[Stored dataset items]
————
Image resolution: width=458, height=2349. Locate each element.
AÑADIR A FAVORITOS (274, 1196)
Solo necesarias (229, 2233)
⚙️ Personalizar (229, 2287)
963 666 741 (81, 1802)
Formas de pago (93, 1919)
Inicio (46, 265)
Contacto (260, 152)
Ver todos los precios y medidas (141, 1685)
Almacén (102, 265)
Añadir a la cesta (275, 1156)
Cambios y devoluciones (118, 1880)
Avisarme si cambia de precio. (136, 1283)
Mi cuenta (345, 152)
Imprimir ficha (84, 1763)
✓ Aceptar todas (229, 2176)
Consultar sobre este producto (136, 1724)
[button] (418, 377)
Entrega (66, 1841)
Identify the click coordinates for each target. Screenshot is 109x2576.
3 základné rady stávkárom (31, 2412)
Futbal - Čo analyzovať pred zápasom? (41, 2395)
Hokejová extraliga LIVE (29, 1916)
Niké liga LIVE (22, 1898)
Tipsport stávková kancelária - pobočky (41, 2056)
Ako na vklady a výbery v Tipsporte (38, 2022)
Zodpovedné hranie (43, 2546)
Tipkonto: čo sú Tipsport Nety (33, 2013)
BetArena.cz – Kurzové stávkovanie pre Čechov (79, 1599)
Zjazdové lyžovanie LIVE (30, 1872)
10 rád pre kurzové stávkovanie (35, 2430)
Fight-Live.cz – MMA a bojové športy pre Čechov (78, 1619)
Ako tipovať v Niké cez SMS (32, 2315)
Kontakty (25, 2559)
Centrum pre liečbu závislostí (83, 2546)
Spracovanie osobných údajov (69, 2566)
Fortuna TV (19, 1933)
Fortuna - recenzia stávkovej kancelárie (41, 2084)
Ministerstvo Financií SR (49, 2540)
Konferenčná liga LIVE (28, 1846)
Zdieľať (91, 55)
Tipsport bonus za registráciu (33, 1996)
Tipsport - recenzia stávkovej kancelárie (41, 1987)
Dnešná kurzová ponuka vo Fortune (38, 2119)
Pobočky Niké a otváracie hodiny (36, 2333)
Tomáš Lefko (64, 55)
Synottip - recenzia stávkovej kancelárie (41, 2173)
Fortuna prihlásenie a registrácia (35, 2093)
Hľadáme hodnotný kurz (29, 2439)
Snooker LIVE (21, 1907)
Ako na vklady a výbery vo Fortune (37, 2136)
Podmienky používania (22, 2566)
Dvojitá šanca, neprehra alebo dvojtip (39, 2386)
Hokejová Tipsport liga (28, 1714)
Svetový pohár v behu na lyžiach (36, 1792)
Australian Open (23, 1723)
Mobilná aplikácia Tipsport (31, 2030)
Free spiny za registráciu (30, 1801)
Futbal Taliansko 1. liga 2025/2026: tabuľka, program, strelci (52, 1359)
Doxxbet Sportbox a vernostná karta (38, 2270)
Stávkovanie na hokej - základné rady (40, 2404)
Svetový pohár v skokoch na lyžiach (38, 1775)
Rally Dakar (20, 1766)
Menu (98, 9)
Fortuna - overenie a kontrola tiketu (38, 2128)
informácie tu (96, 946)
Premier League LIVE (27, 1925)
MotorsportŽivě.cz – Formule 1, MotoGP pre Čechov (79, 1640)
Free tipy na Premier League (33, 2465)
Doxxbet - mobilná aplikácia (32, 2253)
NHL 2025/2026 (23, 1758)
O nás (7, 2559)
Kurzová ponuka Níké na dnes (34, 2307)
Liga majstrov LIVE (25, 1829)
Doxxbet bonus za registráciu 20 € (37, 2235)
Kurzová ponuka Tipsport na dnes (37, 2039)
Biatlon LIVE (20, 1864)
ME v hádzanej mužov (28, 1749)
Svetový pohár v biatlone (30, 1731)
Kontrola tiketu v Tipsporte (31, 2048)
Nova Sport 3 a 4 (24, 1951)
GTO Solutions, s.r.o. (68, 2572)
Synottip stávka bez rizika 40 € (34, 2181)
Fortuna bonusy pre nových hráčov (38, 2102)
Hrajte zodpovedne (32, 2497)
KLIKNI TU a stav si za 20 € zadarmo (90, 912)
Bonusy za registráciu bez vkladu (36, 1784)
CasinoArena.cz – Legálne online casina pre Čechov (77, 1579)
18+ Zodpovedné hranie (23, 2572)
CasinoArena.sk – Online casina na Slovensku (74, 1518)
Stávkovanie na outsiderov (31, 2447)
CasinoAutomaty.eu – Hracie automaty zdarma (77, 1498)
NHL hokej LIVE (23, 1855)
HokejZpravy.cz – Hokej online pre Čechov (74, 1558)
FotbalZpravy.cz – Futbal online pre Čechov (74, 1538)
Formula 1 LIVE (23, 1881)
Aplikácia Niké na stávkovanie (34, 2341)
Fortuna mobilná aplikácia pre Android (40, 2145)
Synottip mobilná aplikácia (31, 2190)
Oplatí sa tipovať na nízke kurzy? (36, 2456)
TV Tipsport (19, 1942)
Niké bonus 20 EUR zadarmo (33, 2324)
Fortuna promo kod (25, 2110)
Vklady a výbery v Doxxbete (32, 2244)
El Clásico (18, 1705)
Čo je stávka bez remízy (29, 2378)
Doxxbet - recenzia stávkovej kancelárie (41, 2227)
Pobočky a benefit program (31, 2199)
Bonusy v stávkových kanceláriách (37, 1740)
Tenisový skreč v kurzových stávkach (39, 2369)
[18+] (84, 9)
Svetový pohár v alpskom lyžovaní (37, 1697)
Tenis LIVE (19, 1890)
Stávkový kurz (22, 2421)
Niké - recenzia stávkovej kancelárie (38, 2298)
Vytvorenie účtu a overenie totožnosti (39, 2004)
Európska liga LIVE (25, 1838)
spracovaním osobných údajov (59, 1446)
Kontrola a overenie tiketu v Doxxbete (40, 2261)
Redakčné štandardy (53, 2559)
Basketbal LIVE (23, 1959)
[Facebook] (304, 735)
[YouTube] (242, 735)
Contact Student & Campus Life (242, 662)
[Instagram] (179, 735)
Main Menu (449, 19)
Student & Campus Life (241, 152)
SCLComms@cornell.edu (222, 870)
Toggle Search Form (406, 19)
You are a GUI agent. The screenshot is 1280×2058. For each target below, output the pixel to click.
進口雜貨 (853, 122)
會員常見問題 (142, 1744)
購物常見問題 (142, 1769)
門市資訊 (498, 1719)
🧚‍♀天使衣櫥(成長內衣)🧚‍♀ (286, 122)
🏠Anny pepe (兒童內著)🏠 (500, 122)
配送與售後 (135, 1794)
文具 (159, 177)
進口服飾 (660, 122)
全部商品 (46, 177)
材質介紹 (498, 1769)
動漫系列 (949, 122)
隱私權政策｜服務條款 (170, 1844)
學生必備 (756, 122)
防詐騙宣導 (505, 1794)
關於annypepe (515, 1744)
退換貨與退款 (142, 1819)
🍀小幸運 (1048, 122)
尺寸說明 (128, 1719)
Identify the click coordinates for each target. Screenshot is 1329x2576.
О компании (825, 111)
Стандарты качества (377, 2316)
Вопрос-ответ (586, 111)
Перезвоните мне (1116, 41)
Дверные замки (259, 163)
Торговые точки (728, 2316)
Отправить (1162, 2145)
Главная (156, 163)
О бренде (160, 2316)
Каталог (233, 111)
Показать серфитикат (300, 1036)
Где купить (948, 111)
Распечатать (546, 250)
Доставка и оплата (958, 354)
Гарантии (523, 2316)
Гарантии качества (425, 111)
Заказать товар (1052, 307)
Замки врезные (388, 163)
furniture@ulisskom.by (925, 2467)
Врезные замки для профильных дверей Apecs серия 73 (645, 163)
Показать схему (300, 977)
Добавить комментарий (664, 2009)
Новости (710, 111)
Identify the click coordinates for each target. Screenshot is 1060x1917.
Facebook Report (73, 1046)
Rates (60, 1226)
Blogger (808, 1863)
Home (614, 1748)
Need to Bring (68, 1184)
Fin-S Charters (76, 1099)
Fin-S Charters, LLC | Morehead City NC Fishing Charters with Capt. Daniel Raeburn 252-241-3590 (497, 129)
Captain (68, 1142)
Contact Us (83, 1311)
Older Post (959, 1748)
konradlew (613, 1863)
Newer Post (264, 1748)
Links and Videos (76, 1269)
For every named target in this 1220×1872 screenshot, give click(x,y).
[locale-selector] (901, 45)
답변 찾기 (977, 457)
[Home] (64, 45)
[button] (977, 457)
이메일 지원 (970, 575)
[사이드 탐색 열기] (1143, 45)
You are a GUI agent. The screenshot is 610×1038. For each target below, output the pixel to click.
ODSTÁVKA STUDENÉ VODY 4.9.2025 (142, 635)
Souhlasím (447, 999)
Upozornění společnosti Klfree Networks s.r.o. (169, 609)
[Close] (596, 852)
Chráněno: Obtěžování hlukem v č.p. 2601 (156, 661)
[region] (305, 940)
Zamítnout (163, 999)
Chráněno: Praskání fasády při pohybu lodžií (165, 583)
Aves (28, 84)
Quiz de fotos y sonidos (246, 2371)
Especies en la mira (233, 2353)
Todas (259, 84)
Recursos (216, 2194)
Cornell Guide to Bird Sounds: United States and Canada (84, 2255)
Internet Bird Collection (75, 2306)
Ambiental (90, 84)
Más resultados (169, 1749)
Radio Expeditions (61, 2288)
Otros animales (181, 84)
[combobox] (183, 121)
————
Requirements =
Rewrite the entries starting at the line containing "Free tipy na Premier League (33, 2465)" and ending at the line containing "Formula 1 LIVE (23, 1881)", with "LIVE" renamed to "NAŽIVO" throughout and nothing else altered.

Correct result =
Free tipy na Premier League (33, 2465)
Doxxbet - mobilná aplikácia (32, 2253)
NHL 2025/2026 (23, 1758)
O nás (7, 2559)
Kurzová ponuka Níké na dnes (34, 2307)
Liga majstrov NAŽIVO (25, 1829)
Doxxbet bonus za registráciu 20 € (37, 2235)
Kurzová ponuka Tipsport na dnes (37, 2039)
Biatlon NAŽIVO (20, 1864)
ME v hádzanej mužov (28, 1749)
Svetový pohár v biatlone (30, 1731)
Kontrola tiketu v Tipsporte (31, 2048)
Nova Sport 3 a 4 (24, 1951)
GTO Solutions, s.r.o. (68, 2572)
Synottip stávka bez rizika 40 € (34, 2181)
Fortuna bonusy pre nových hráčov (38, 2102)
Hrajte zodpovedne (32, 2497)
KLIKNI TU a stav si za 20 € zadarmo (90, 912)
Bonusy za registráciu bez vkladu (36, 1784)
CasinoArena.cz – Legálne online casina pre Čechov (77, 1579)
18+ Zodpovedné hranie (23, 2572)
CasinoArena.sk – Online casina na Slovensku (74, 1518)
Stávkovanie na outsiderov (31, 2447)
CasinoAutomaty.eu – Hracie automaty zdarma (77, 1498)
NHL hokej NAŽIVO (23, 1855)
HokejZpravy.cz – Hokej online pre Čechov (74, 1558)
FotbalZpravy.cz – Futbal online pre Čechov (74, 1538)
Formula 1 NAŽIVO (23, 1881)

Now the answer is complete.